Sasha “Scarlett” Hostyn secured the victory in the PyeongChang Intel Extreme Masters (IEM) tournament, which was sponsored by the International Olympic Committee (IOC) and organized as a way to involve younger generations in new competitions revolving around the Olympic spirit.
Though Scarlett’s win may not count as a gold medal in the Winter Olympic standings, her win is historic. The Kingston, Ontario native was the only female to qualify for the event, and has now become the first ever woman to win a major Starcraft II tournament—a game that is eight years old.
“I almost don’t really believe it right now,” Scarlett said in an interview conducted right after the win. “It took me a minute after I won…I said, ‘do I get up and get the trophy now?’”
Wouldn’t be the winter olympics without a Canadian victory \ o /
— Sasha (@onfireScarlett) February 7, 2018
Scarlett took home a $50,000 prize pool after defeating the heavy favourite and South Korea native Kim “sOs” Yoo. sOs has the most wins of any Starcraft II player ever, and Scarlett actually quit Starcraft II in 2015 to focus on another game before coming back–so no one saw this coming, even in the slightest.
“The Intel Extreme Masters PyeongChang demonstration ahead of the Olympic Winter Games was an exciting moment for gamers around the world to see the industry elevated to this global sporting stage,” said John Bonini, VP of the VR, gaming and esports Group at Intel. “Intel is leading the growth of esports, not just with the best gaming products and technology, but also in elevating esports to every global stage, reaching new audiences, and paving the path to the next billion fans.”

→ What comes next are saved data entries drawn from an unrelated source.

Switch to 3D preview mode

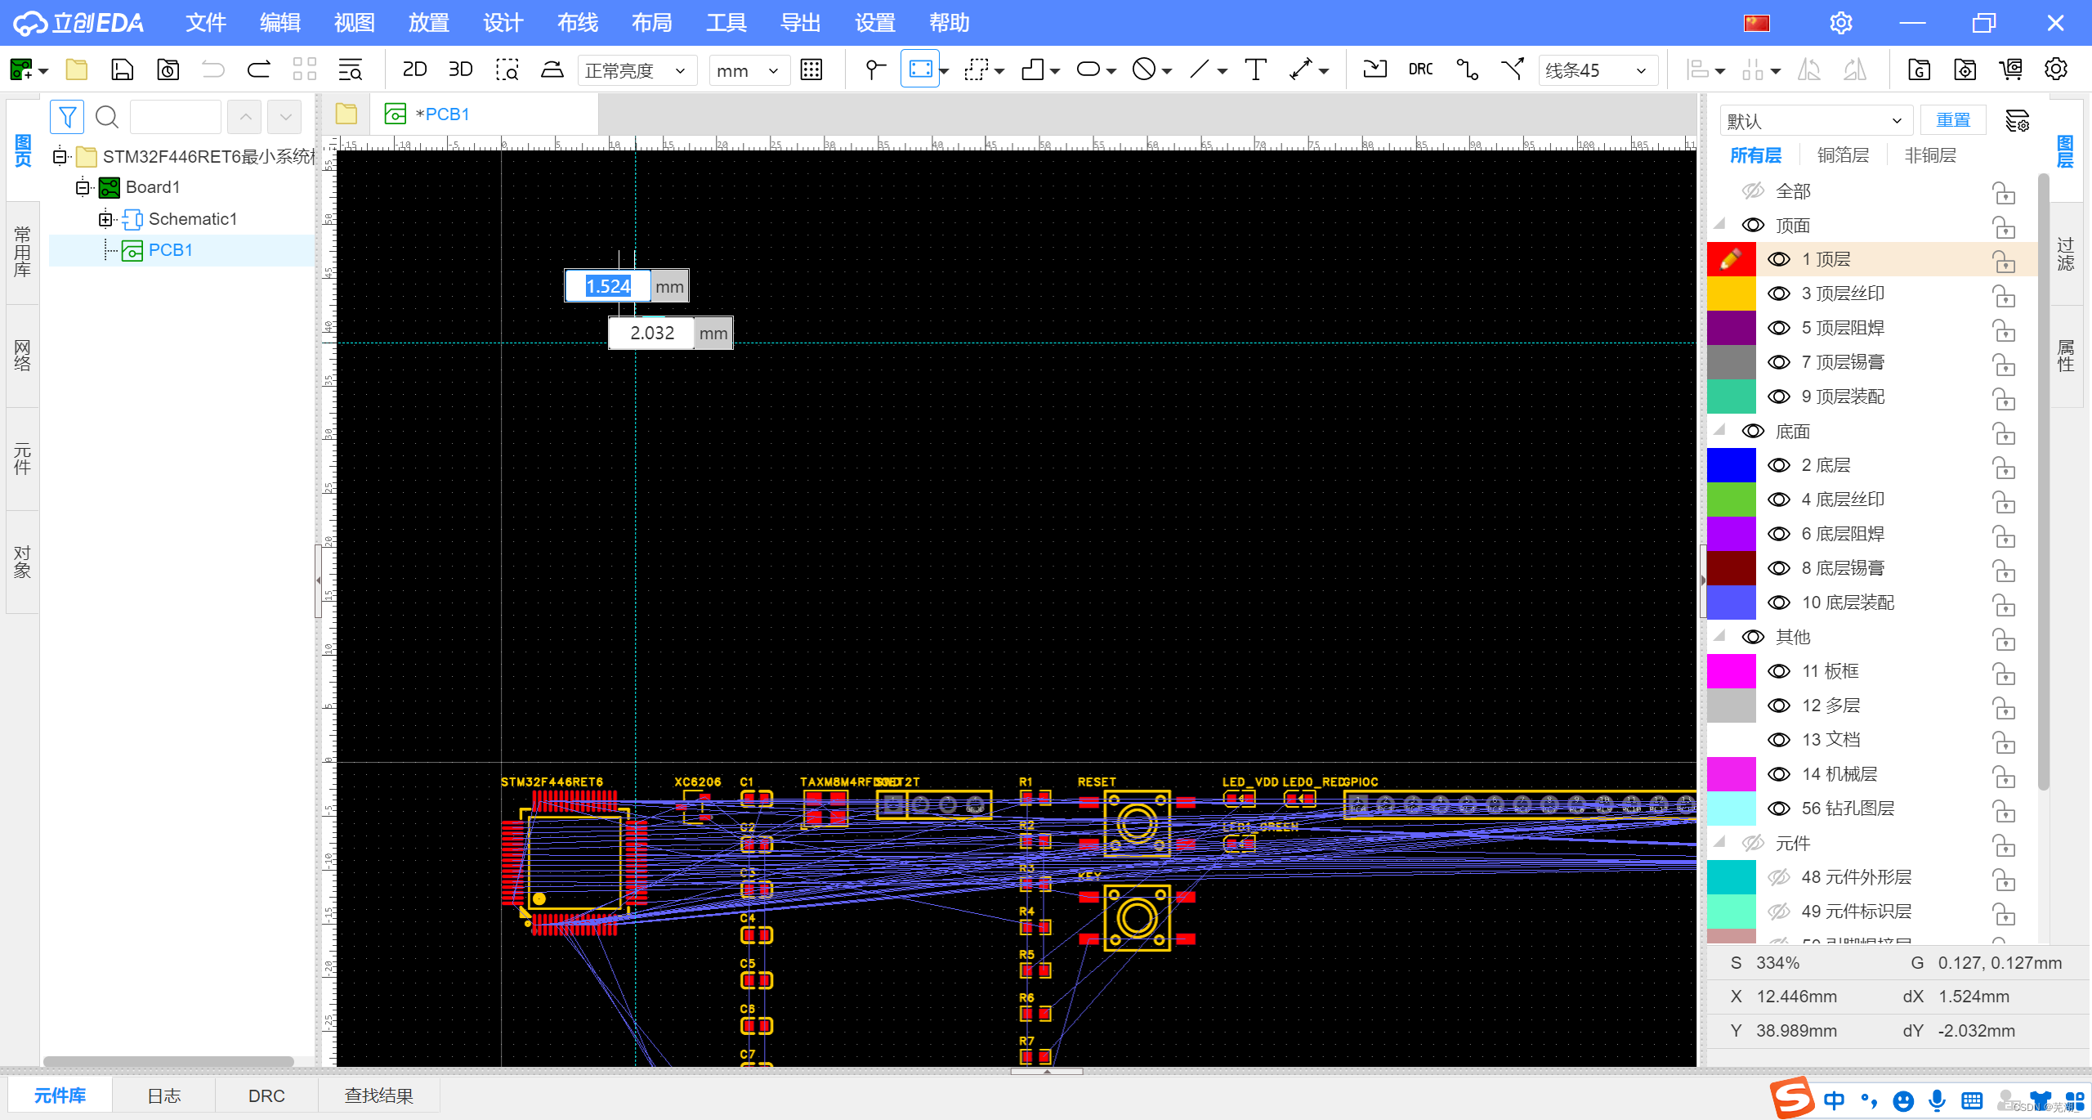pyautogui.click(x=460, y=70)
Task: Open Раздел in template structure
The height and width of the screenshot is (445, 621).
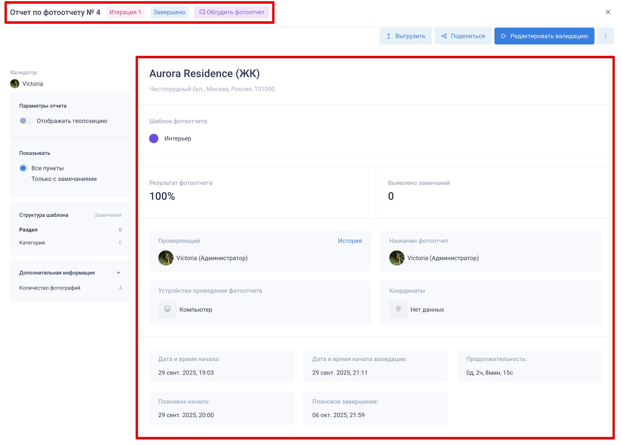Action: 28,230
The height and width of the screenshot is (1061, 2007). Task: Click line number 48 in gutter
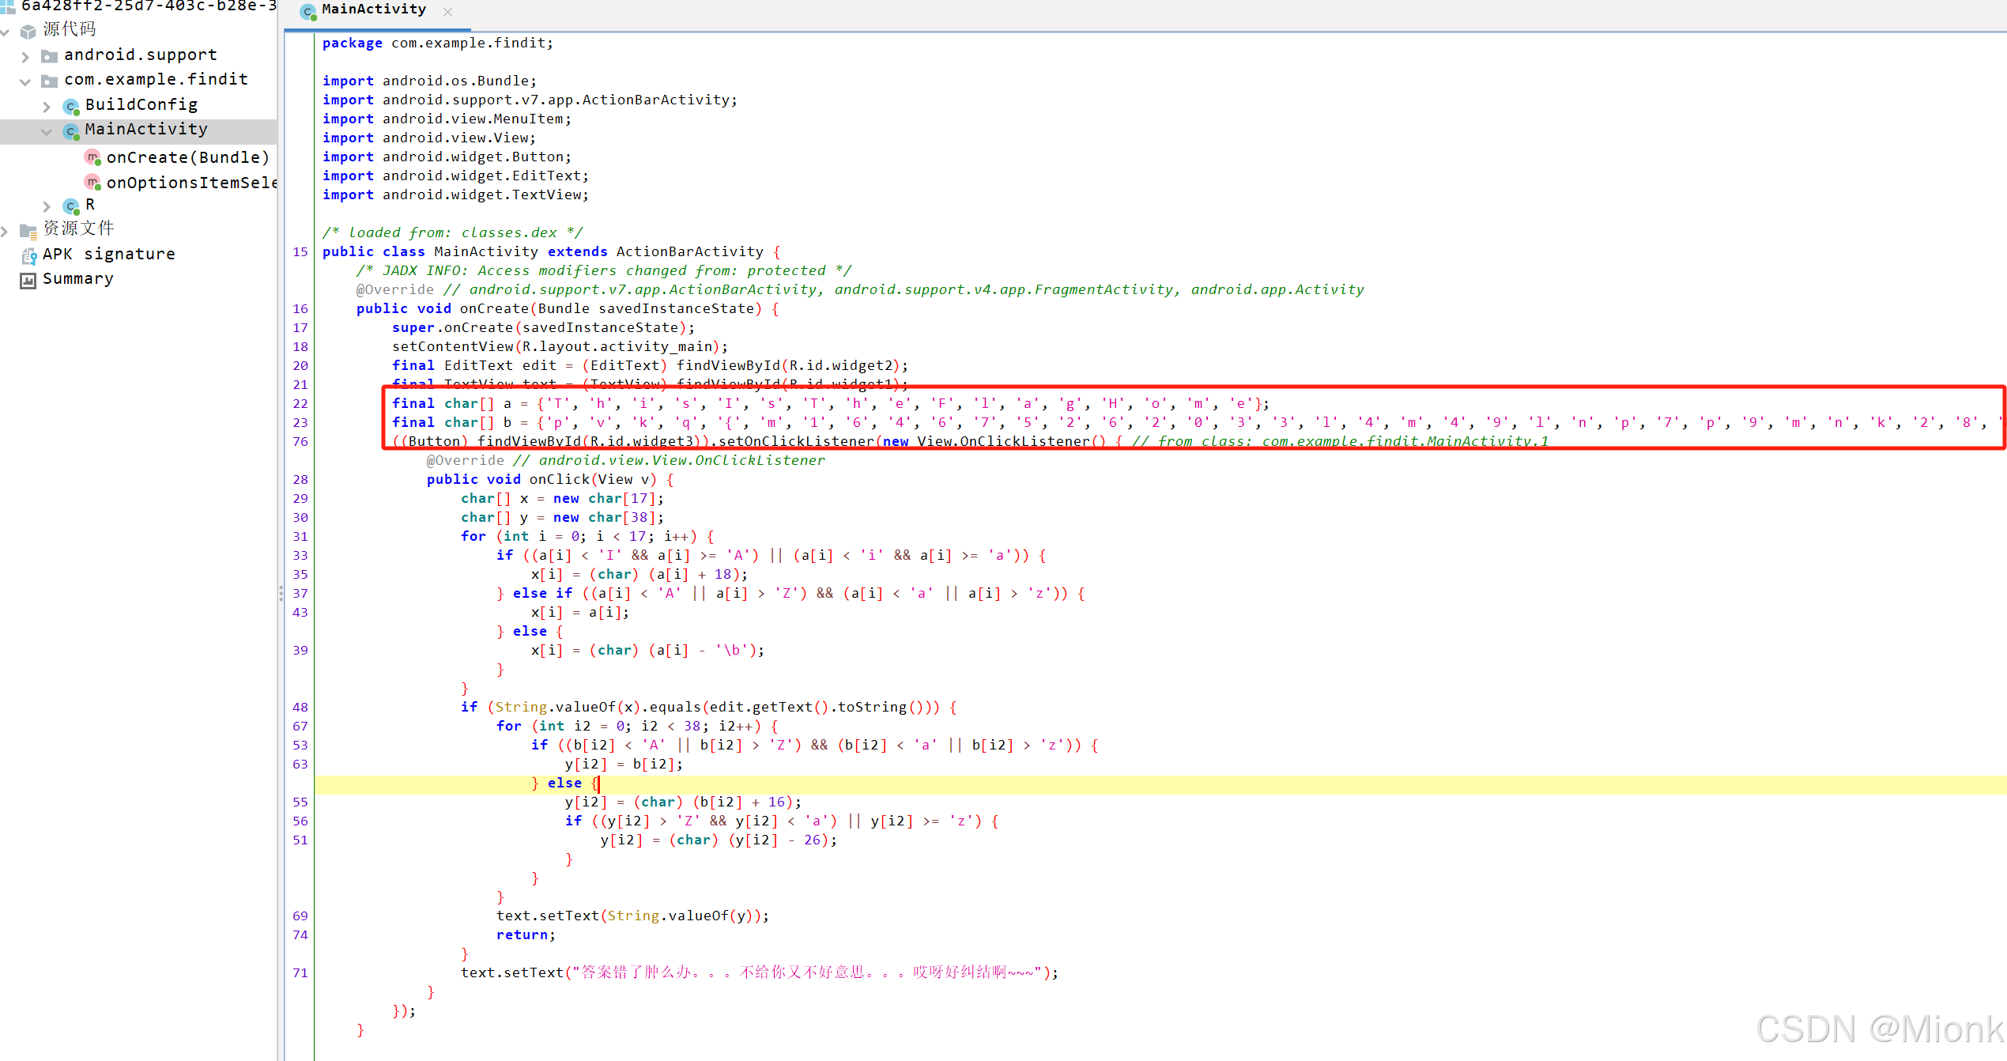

The win is historic for a few reasons. Firstly, there are certainly a few Canadians in both Starcraft II and esports as a whole, but they have typically failed to find much success. Secondly, it is extremely rare to find women in esports, but with this win, there have been two major female-fronted achievements in esports over the past week. Kim “Geguri” Se-yeon recently became the first woman in the Overwatch League when she joined the Shanghai Dragons two days ago.
Though wins like this are few and far between in the boys club that esports has become, it’s great to see different fans come together and celebrate a great victory.
The IEM tournament itself was supported by the IOC and acted as an extension of Intel’s World Olympic partner position.